New York’s housing crisis is about to get a whole lot worse, especially for Bronx residents.
Just ask Ms. M, a 57-year-old Bronx resident living with a disability, who has called the same apartment home for 19 years.
Ms. M’s rent is $1,326, an expense she can only cover because of the $1,000 in federal rental assistance she receives, support she stands to lose in a matter of months without additional action from the State.
Ms. M, like 5,218 other households living in private apartments subsidized by the New York City Housing Authority’s Emergency Housing Voucher (EHV) program, now face the terrifying prospect of losing their vouchers and being pushed into housing instability or even homelessness.
These tenants, many of whom reside in the Bronx, have relied on that support to remain stably housed. EHV — a federal rental subsidy created through the American Rescue Plan Act of 2021 — has helped thousands of low-income New Yorkers remain in their affordable homes.
But there is hope, and Albany can thwart this looming housing crisis for the Bronx and vulnerable residents across the state by allocating $250 million in the FY27 budget to fully fund the Housing Access Voucher Program (HAVP), a newly created rental assistance initiative that can keep vulnerable New Yorkers housed and prevent thousands from falling into homelessness.
EHVs were a lifeline born out of crisis, giving thousands of New Yorkers a fighting chance at stability. But that lifeline is now fraying. As federal funding runs dry, families who finally found stable housing face being pushed back to the brink of eviction, shelter, and homelessness unless Albany steps in with a permanent housing solution.

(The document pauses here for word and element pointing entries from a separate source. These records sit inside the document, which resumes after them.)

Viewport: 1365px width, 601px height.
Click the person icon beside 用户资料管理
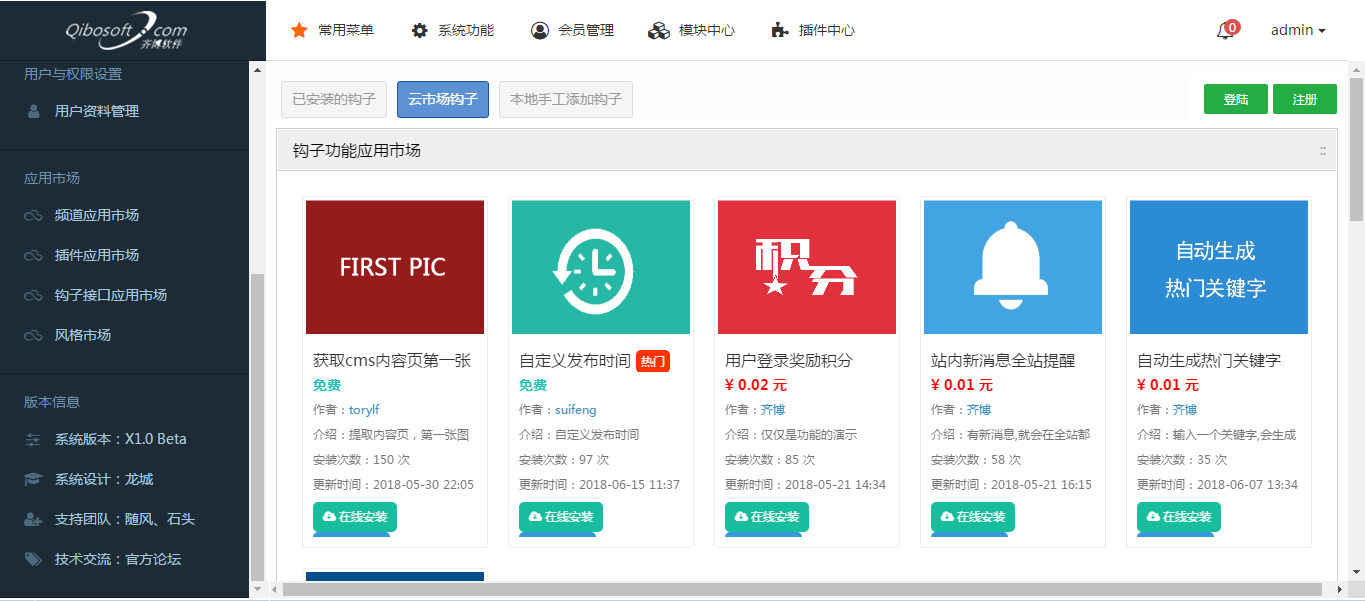pyautogui.click(x=34, y=111)
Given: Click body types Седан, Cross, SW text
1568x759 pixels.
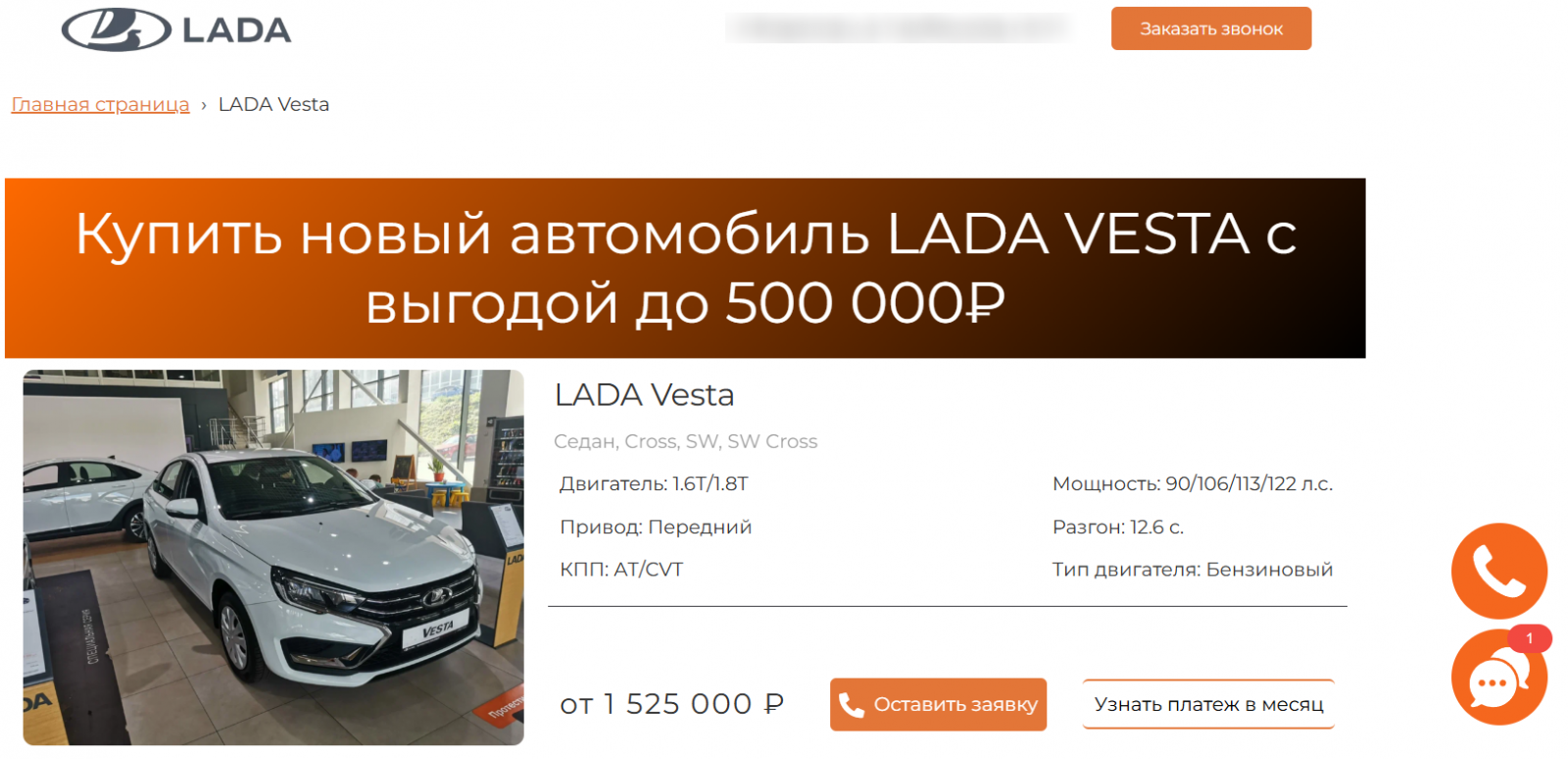Looking at the screenshot, I should pyautogui.click(x=685, y=441).
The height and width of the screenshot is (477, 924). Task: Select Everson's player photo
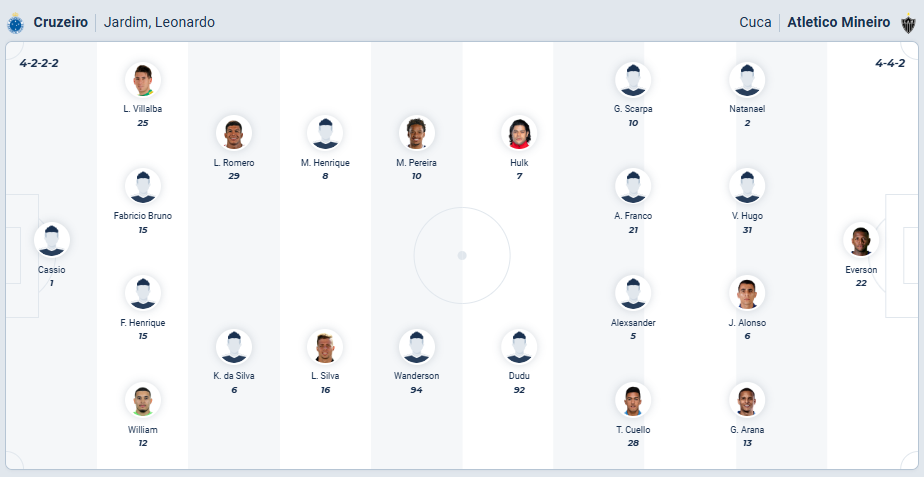(861, 240)
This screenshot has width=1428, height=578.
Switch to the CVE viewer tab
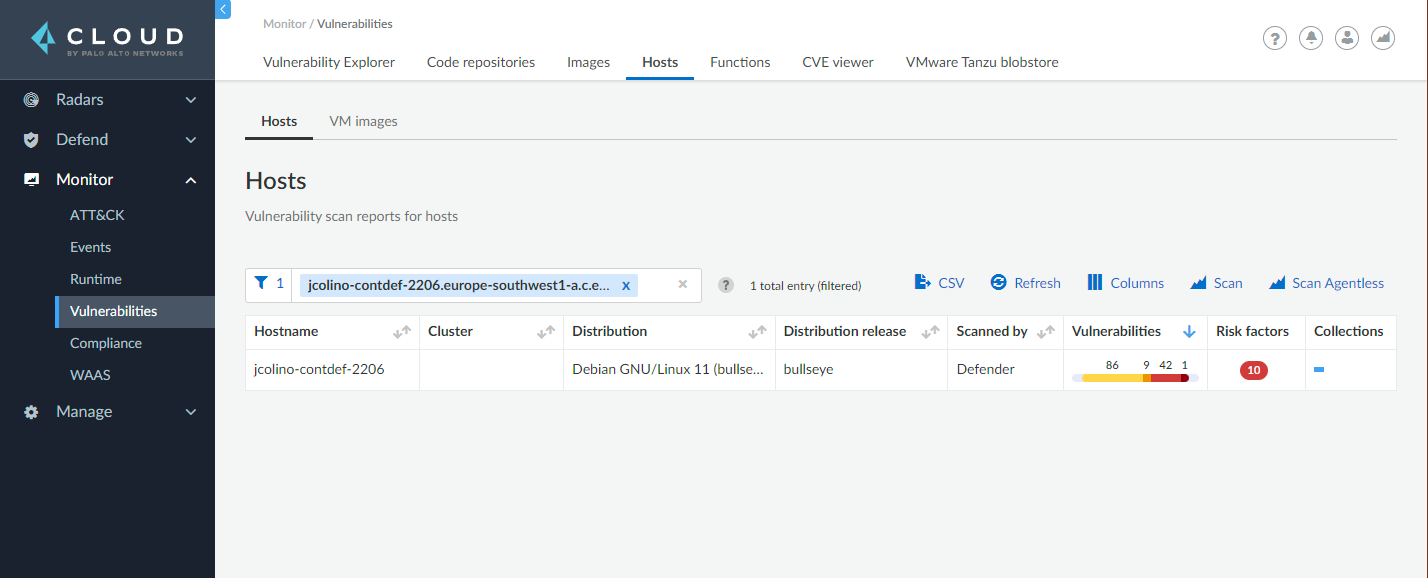point(837,62)
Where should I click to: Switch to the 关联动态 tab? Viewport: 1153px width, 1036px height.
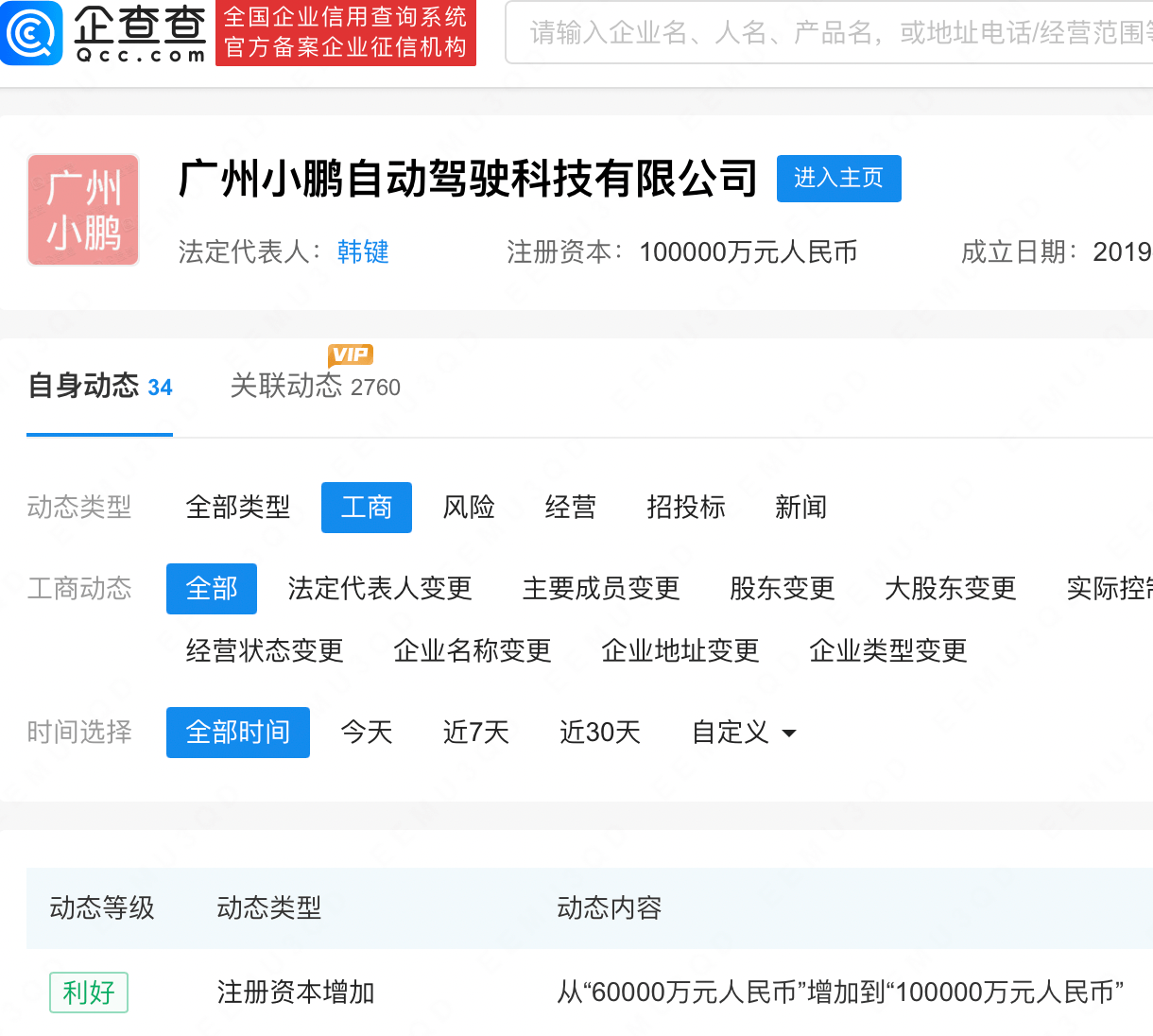point(315,387)
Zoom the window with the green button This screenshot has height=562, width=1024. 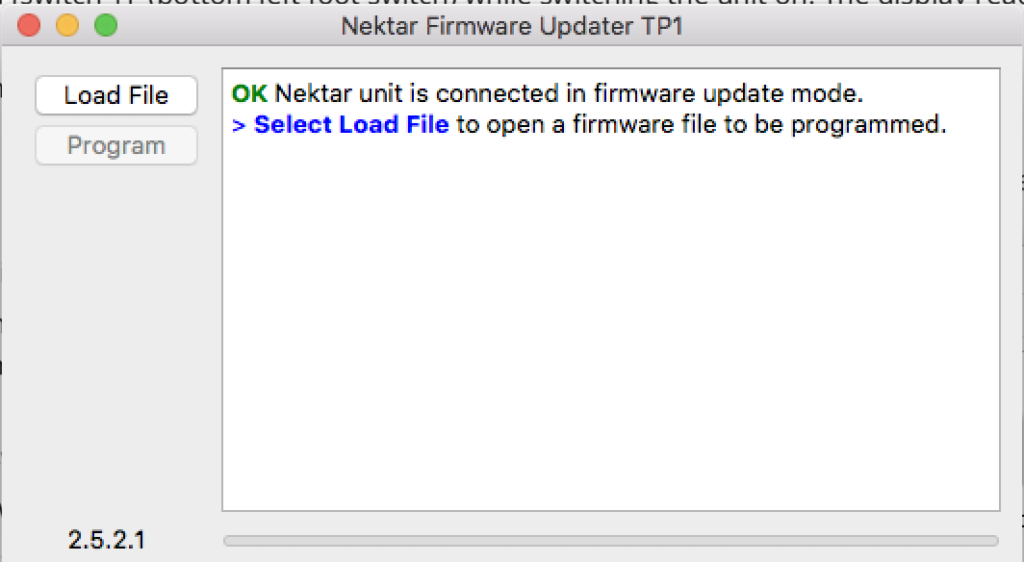[105, 26]
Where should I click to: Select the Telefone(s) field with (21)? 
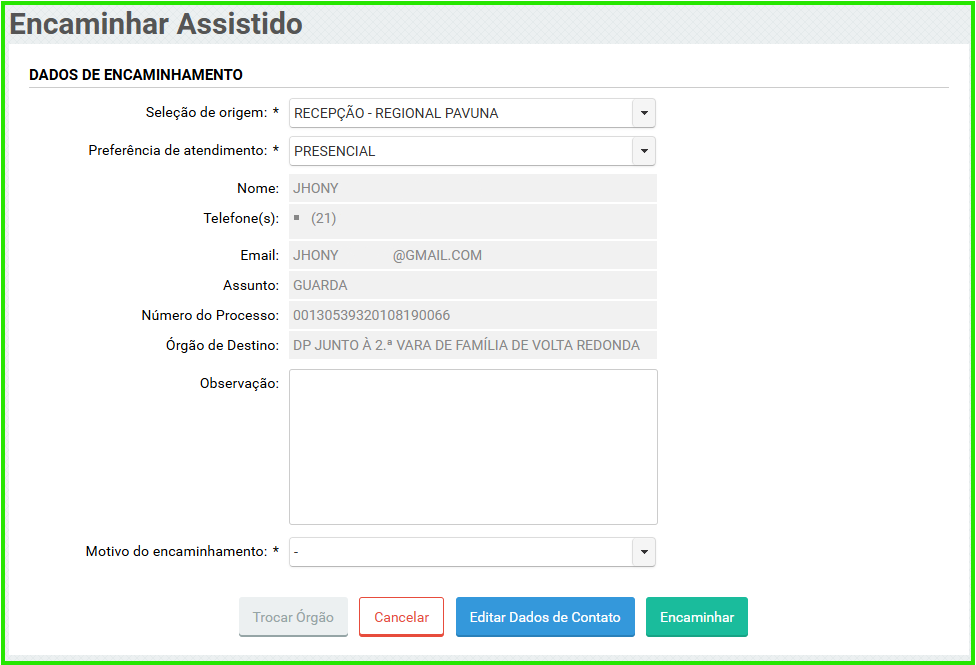click(x=472, y=218)
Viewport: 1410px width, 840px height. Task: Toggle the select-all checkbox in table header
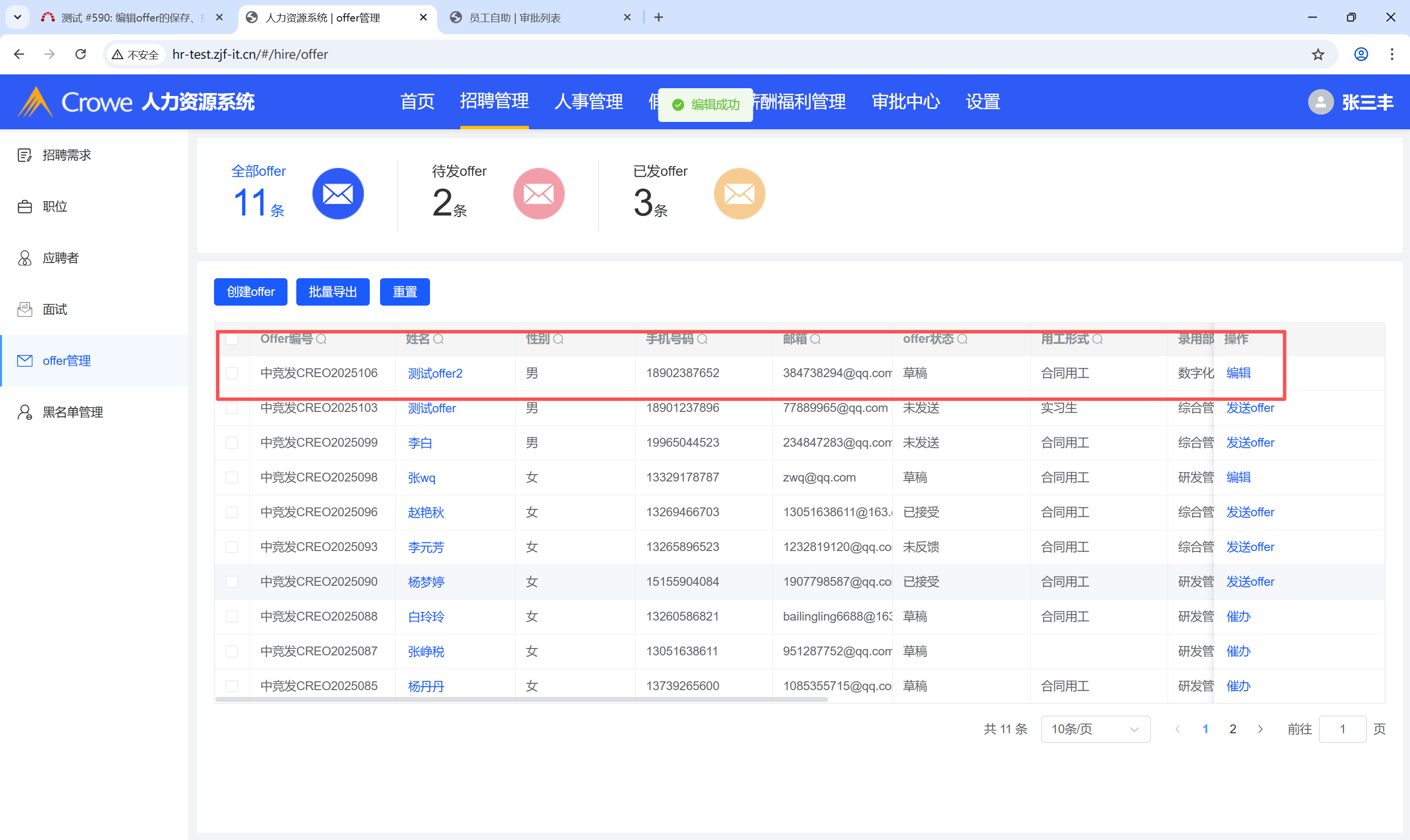232,339
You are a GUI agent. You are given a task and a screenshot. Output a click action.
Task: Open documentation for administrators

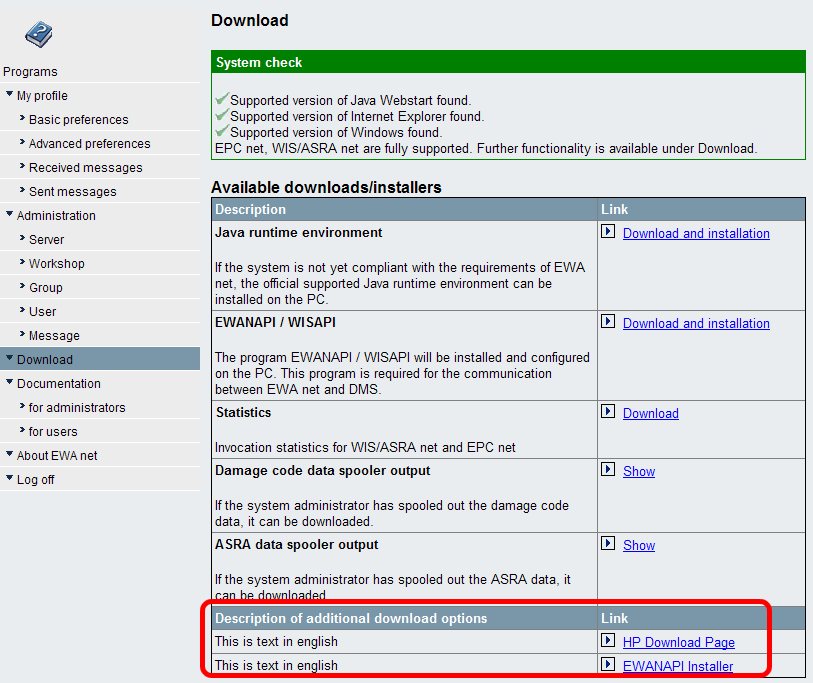77,408
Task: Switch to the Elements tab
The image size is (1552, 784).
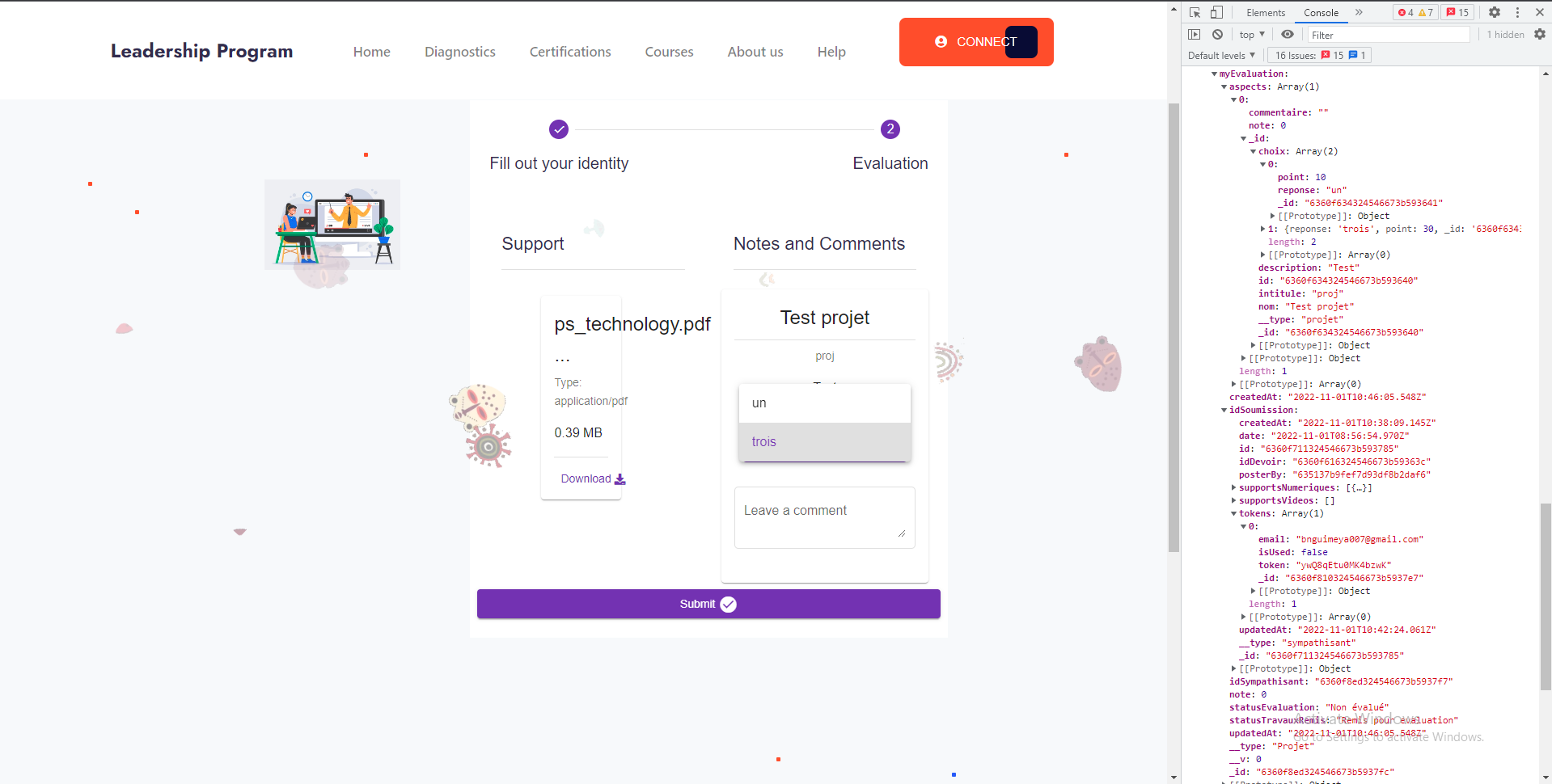Action: click(1266, 13)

Earlier this week, new Senate and Assembly district-level data highlighted exactly where the expiration of EHVs will hit hardest, and the answer is painfully familiar: working-class communities of color in the Bronx who are already carrying the heaviest burden of New York’s housing crisis.
Nearly half of all New York City households relying on EHVs live in the Bronx.
The Bronx faces the highest concentration of households at risk of losing housing vouchers of any county in New York State. In our districts alone, nearly 1,000 households, representing well over 2,000 New Yorkers, stand to lose their homes if Albany fails to act.
Our neighborhoods are already grappling with rising rents, chronic housing insecurity, and disproportionate rates of homelessness. Allowing this lifeline to disappear would force the very New Yorkers who have borne the brunt of our housing failures to shoulder yet another devastating blow.
Albany already has the blueprint for action. Last year, New York took an important first step by establishing a $50 million HAVP pilot, a statewide rental assistance initiative designed to help New Yorkers who are homeless or at risk of losing their homes secure stable housing.
Just as importantly, HAVP was built to reach people too often locked out of existing housing assistance, including undocumented New Yorkers, people with prior felony convictions, and individuals with no income, closing longstanding gaps in the housing safety net. Now lawmakers must build on that progress.
By funding HAVP at $250 million in the FY27 budget, Albany can scale this model statewide, prevent evictions, reduce homelessness and create a permanent pathway to housing stability for tens of thousands of New Yorkers.
The numbers are no longer abstract, and neither are the consequences of inaction. We know exactly what is at stake for families across New York. We know who will bear the cost if Albany stands idle, and we know what it will take to prevent it. The only question now is whether Albany will act.
For Ms. M and the thousands of New Yorkers like her, the choice lawmakers make in this year’s budget will determine whether they remain safely housed or are pushed toward eviction, shelter, and homelessness. New York cannot afford to get this wrong.